O também biólogo alerta que “a descarbonização, quando reduzida a cálculo, perde o sentido sistémico, uma empresa pode compensar as suas emissões e continuar a destruir solos, fragmentar habitats ou degradar água, e isso significa que o seu impacto líquido continua negativo, mesmo que o balanço de CO₂ pareça neutro”. E destaca aqui o novo quadro europeu de Créditos de Natureza, “que vem reconhecer precisamente isso: que o clima não é um setor isolado, mas a expressão de um sistema vivo”, sublinha.

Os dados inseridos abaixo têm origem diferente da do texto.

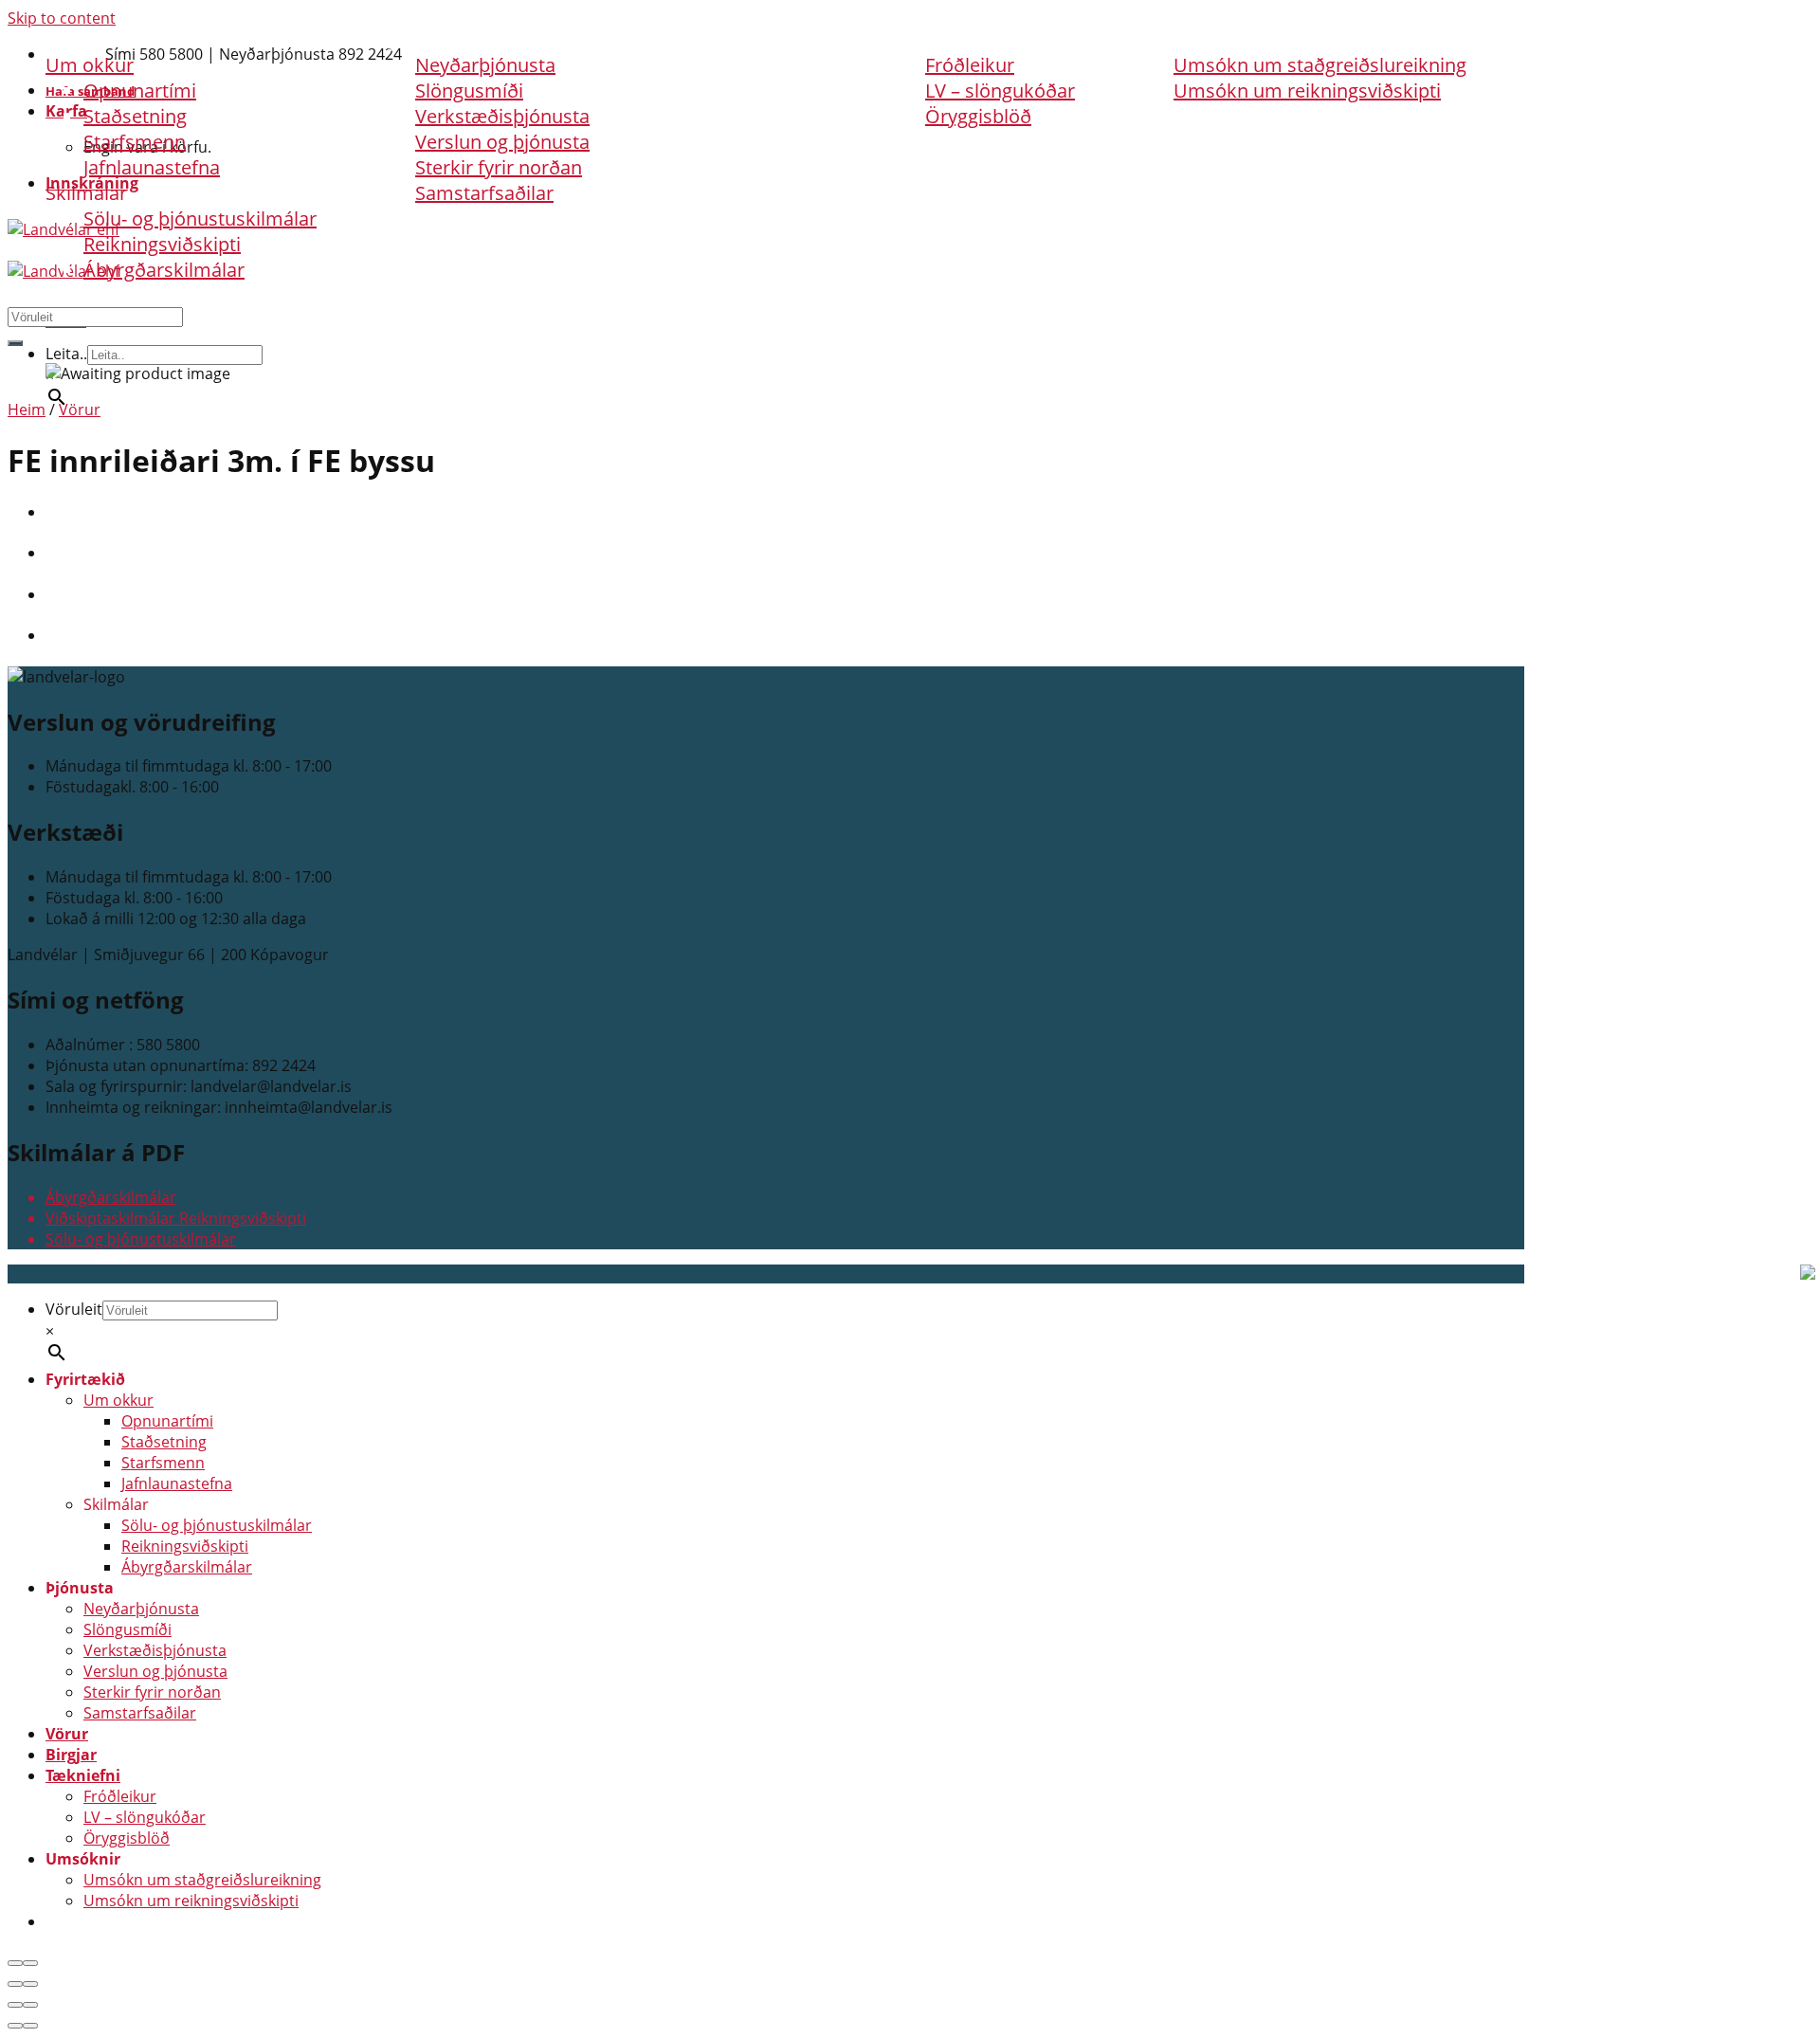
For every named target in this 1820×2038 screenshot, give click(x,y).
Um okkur (118, 1400)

Recorde-se que o roteiro da Comissão Europeia para os Créditos da Natureza, lançado em julho de 2025, visa criar um sistema de créditos certificáveis que recompense ações concretas de proteção e restauração da natureza, como a regeneração de ecossistemas, a conservação de habitats e a gestão sustentável dos recursos naturais. Diferem do MVC porque este se foca principalmente na compensação de emissões de CO₂, enquanto que os Créditos de Natureza medem e valorizam resultados de biodiversidade e serviços do ecossistema. “A transição que agora se desenha é essencialmente conceptual, implica passarmos de uma economia que mede toneladas de carbono para uma que valoriza funções ecológicas e biodiversidade. Os Créditos de Natureza são apenas uma consequência desse raciocínio, a ideia não é substituir o mercado de carbono, mas completam-no, devolvendo-lhe profundidade ecológica e relevância social e impacto duradouro. Este movimento traz consigo uma mudança de métricas e de cultura organizacional, deixa de bastar ‘não fazer dano significativo’ e ‘compensar’; é preciso regenerar, restaurar, conservar, valorizar e partilhar. E é neste contexto social, económico e ecológico que a certificação de biodiversidade ganha relevância”, defende o CEO da NBI.